A friend from the newly founded Yeovil Hackerspace introduced me to a device known as “The Kraakdoos” or cracklebox.

The cracklebox is an early electronic instrument produced by STEIM in the 1970s. The instrument consists of a single PCB with a number of copper pads exposed on one side. The player touches the pads and the instrument emits… sounds which can perhaps best be described as squeeze and squeals.

While the cracklebox was original sold as a complete instrument, the device has been reverse engineered, and the schematic documented. What lies inside is quite fascinating.

The heart of the cracklebox is an ancient opamp, the LM709. The LM709 is the predecessor to the famous LM741. Unlike the 741 the 709 had no internal frequency compensation. Frequency compensation is used to intentionally limit the bandwidth of an opamp. As input frequency increases, the phase shift of the opamp also increases. This can result in undesirable oscillation, as the feedback network forms an unintentional phase-shift oscillator.
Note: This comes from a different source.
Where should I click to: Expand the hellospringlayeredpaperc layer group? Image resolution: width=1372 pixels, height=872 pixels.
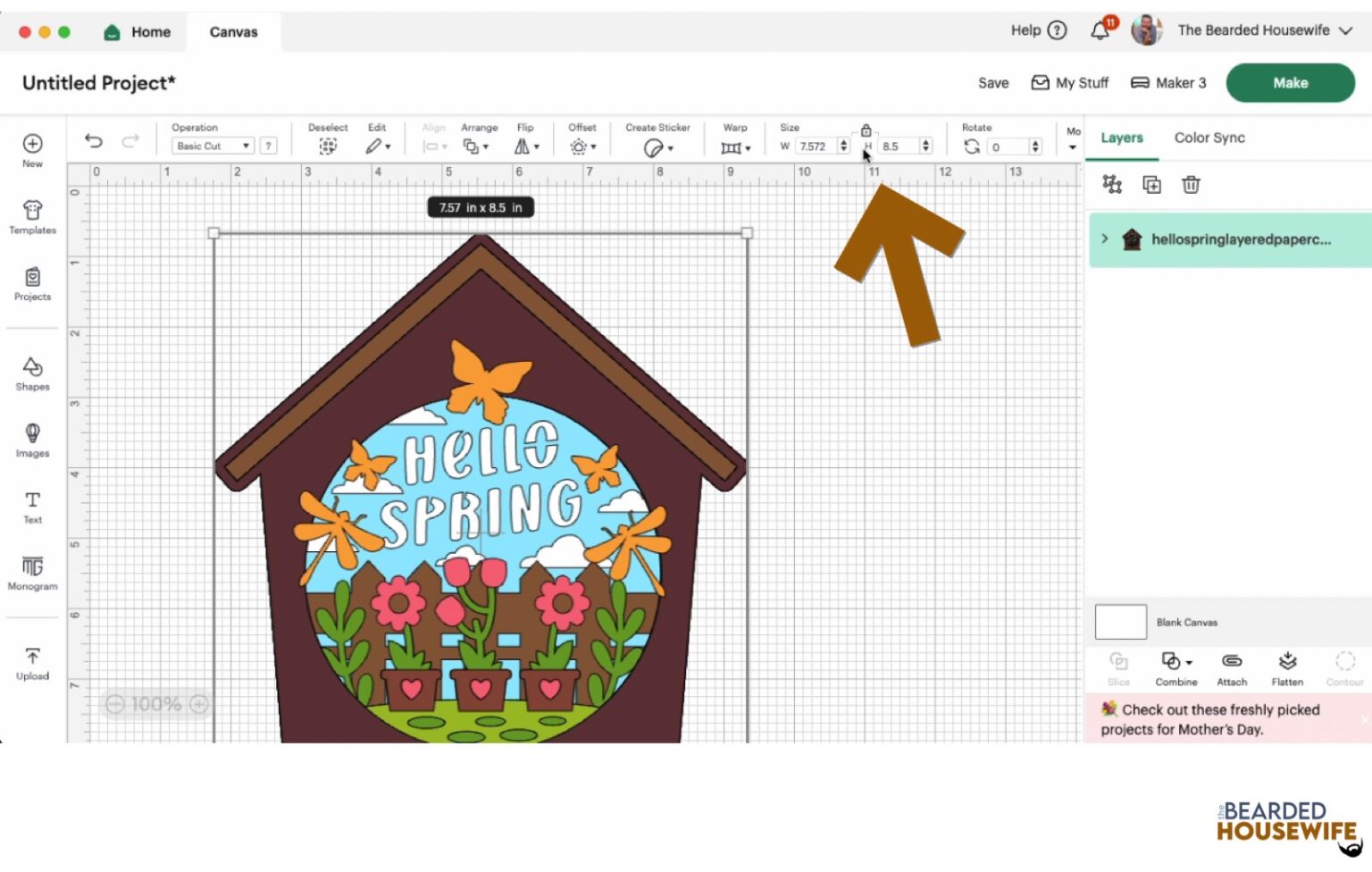[1105, 239]
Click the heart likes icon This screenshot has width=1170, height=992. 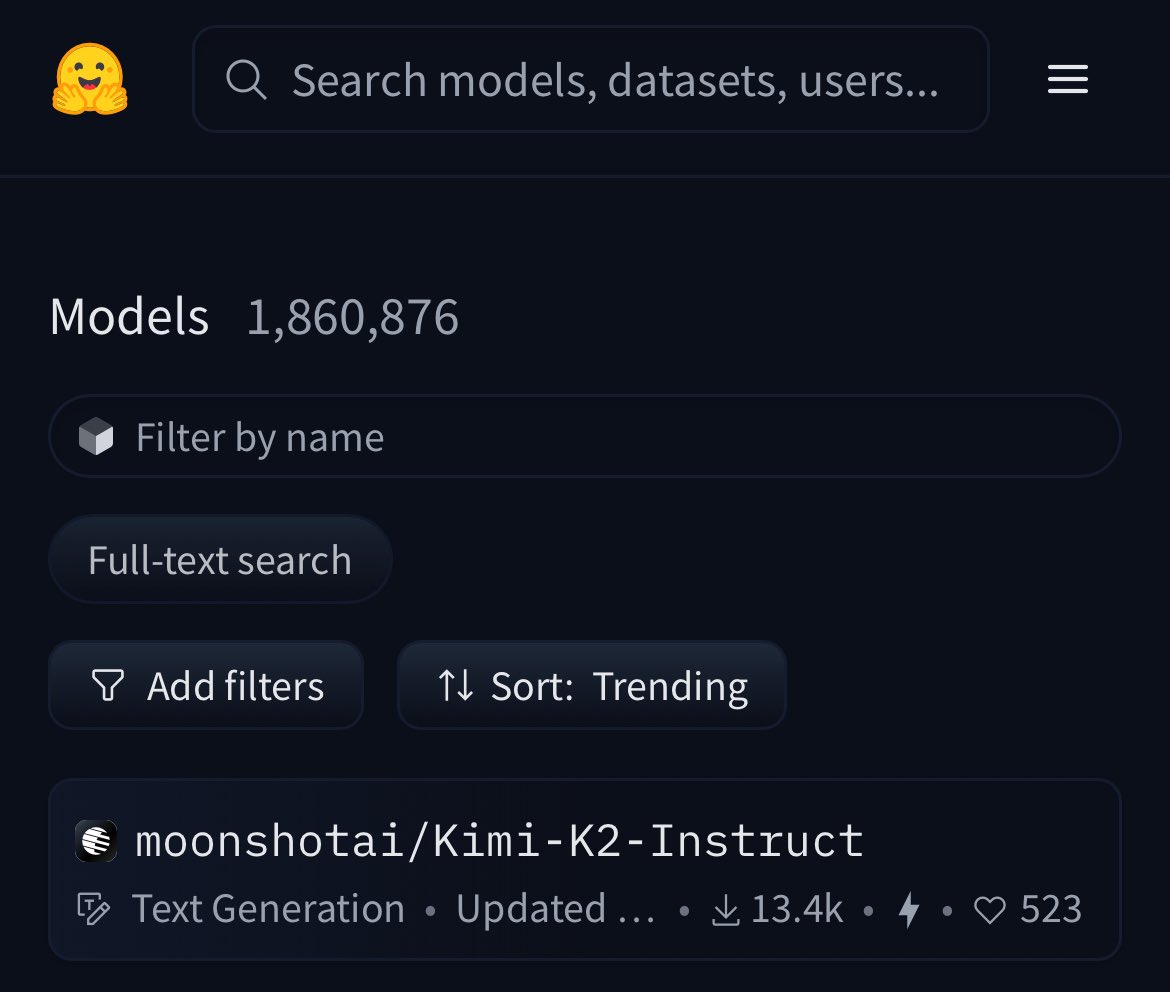coord(990,910)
Most modern opamps have internal frequency compensation, but the 709 doesn’t. Let’s see how this is used in the cracklebox:

krackdoos_schRather than using the frequency compensation pins as intended the cracklebox just routes them out to pads. In fact the cracklebox routes almost all the pins on the opamp out to pads, including the inverting and non-inverting inputs. A single 1MOhm feedback resistor is used in a non-inverting configuration. However reports suggest the instrument can work without a feedback resistor at all!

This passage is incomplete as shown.